Women also have slightly different views to men about what constitutes these age markers, with a sizeable minority of men more likely than women to say that ‘middle age’ comes earlier in life.

  • 27% of men thought ‘middle age’ began at 40-44, compared to just 15% of women
  • However, 28% of men thought ‘middle age’ began at 50-54 years, compared to a statistically similar 33% of women, making this age the most common for both sexes when it comes to ‘middle age’

Women and men are more in agreement when it comes to being ‘elderly’:

  • The most popular bracket for both sexes was ’70-74’, at 38% for men and 39% for women – with an average of 70% for both sexes)
  • Still, a notable minority of women would put the definition at an older age, with 16% thinking ‘elderly’ comes at ages 80-84, compared to just 5% of men thinking the same

When does youth end and old age begin?

With a growing population and growing groups of elderly people in Britain and other European countries, the ‘definition’ of life stages has come under scrutiny in recent years.

On the issue, psychologist Professor Dominic Abrams told the Telegraph newspaper that he believes that ‘age prejudice’ is a problem. He points to the issue of people feeling as if they are being treated as too young or too old, and states that ‘it is important to know what these age labels mean to people’.
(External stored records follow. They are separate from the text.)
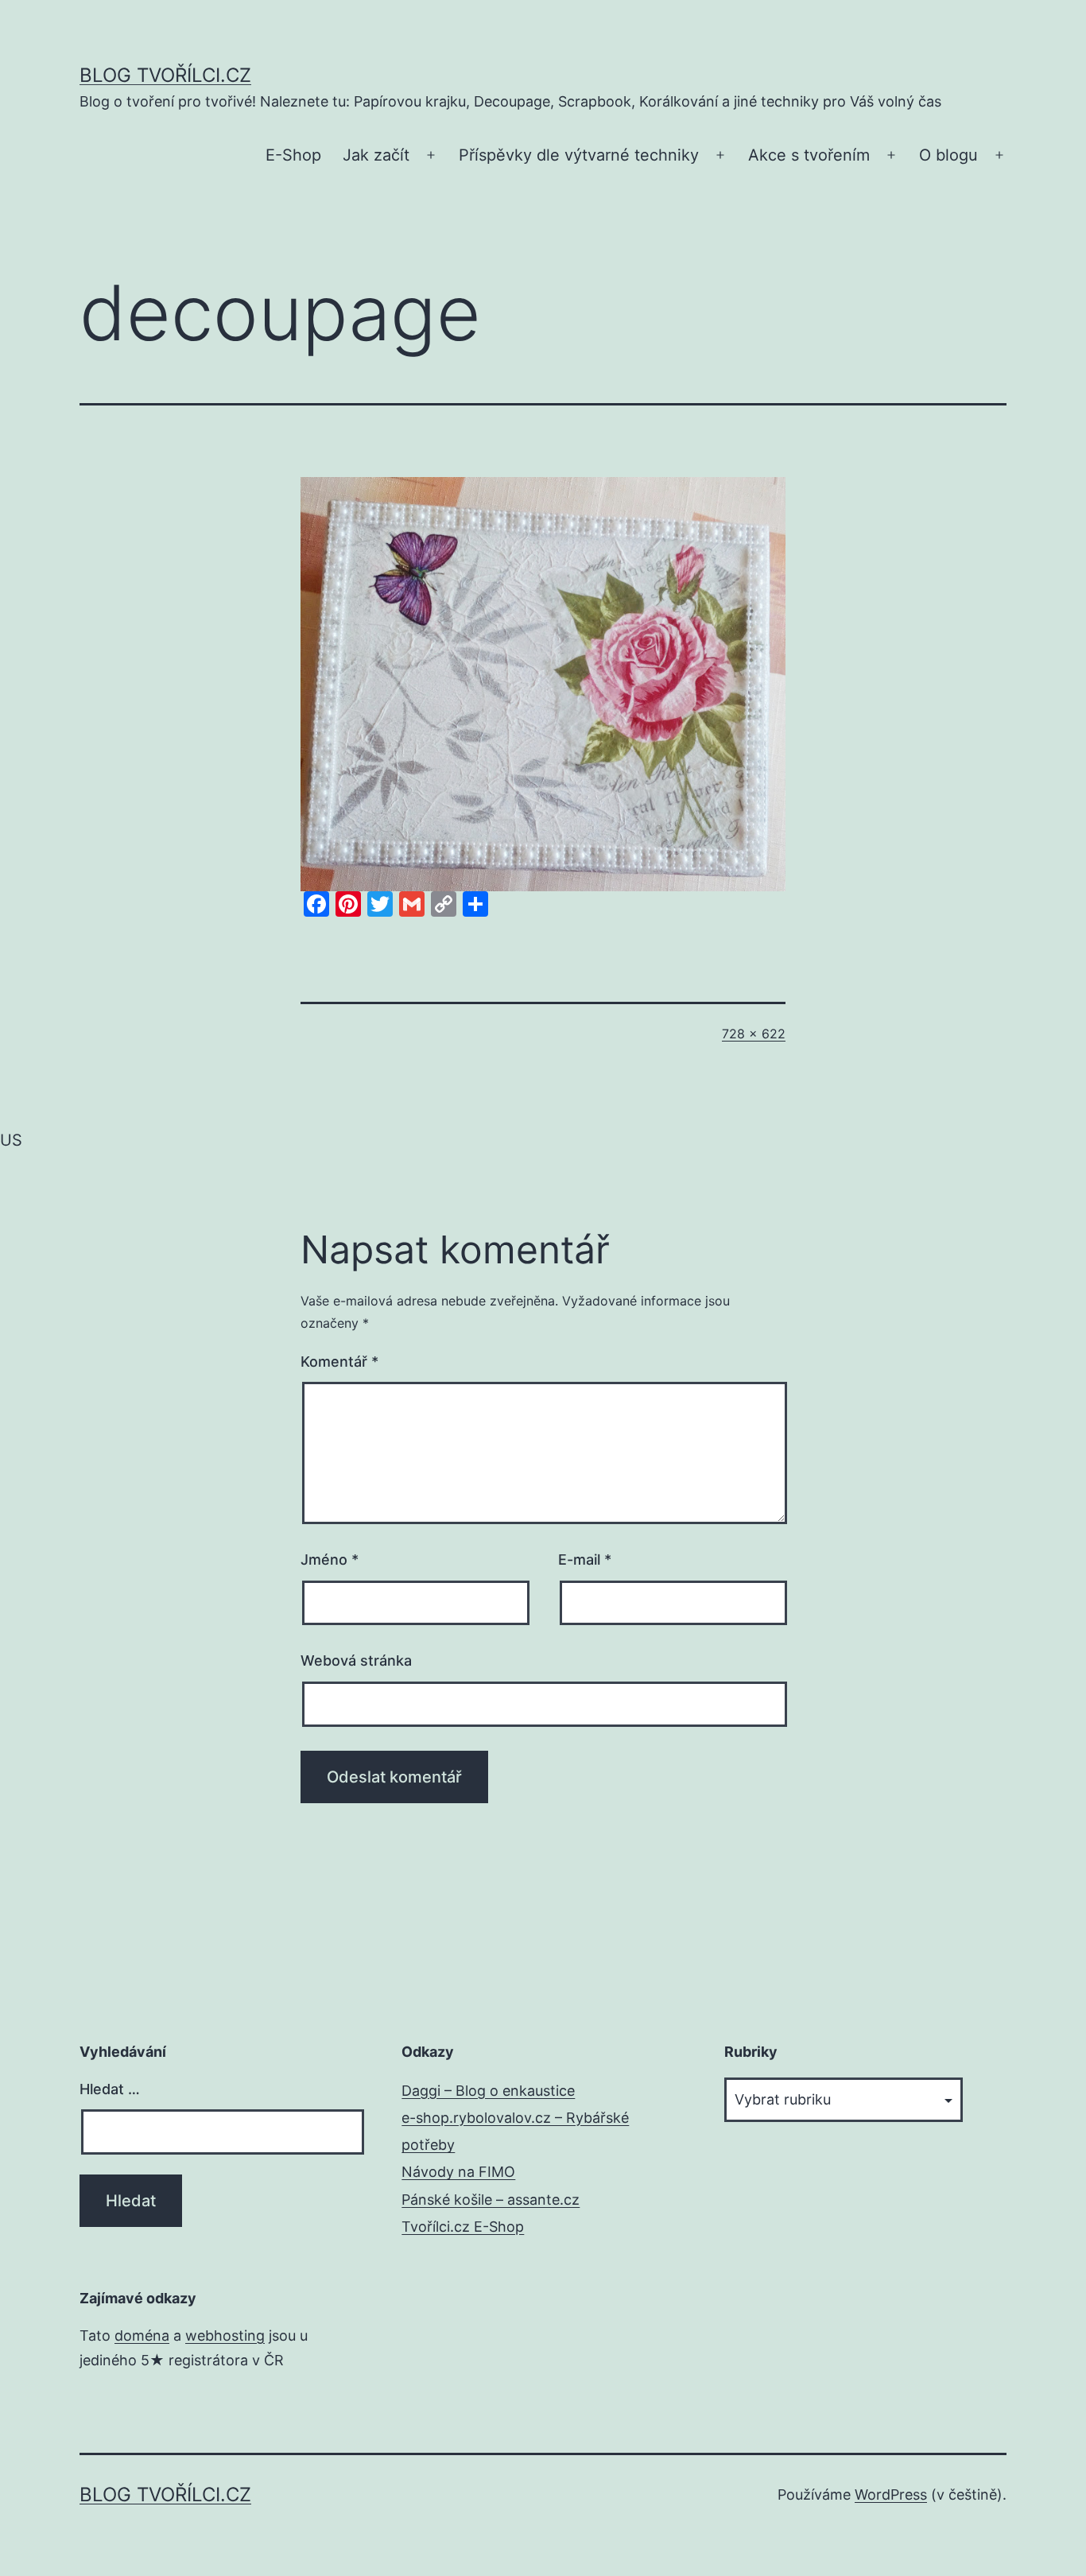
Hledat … (110, 2089)
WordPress (891, 2494)
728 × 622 (753, 1034)
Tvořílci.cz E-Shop (462, 2226)
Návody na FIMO (458, 2171)
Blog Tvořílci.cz (165, 75)
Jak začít (376, 155)
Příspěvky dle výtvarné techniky (579, 155)
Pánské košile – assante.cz (490, 2199)
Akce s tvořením (809, 155)
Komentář (339, 1361)
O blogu (948, 155)
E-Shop (293, 155)
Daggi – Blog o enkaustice (488, 2090)
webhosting (225, 2335)
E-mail (584, 1559)
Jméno (330, 1559)
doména (141, 2335)
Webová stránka (356, 1660)
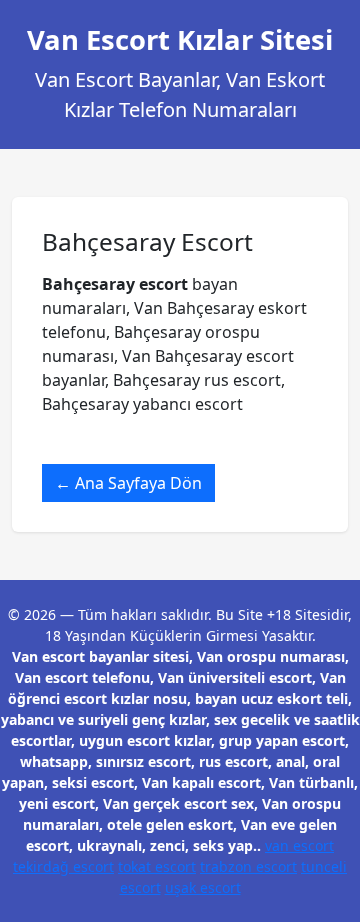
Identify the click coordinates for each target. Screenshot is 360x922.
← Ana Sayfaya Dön (128, 483)
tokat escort (157, 866)
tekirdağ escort (63, 866)
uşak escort (203, 887)
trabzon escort (248, 866)
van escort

He continues that younger people are more likely to think youth ends earlier than the older generation, who are not surprisingly, more generous. Abrams added that ‘this evidence shows that what counts as young and old is very largely down to the age of the beholder’.

Meanwhile, the ONS reports that the population of the UK is ageing and 16% of us are 65 or older.

It predicts that with the average age of people in the UK set to rise from 39.7 years in 2010 to 39.9 years in 2020, the number of those aged over 85 is expected to more than double over 10 years from 1.4 million in 2010 to 1.9 million by 2020.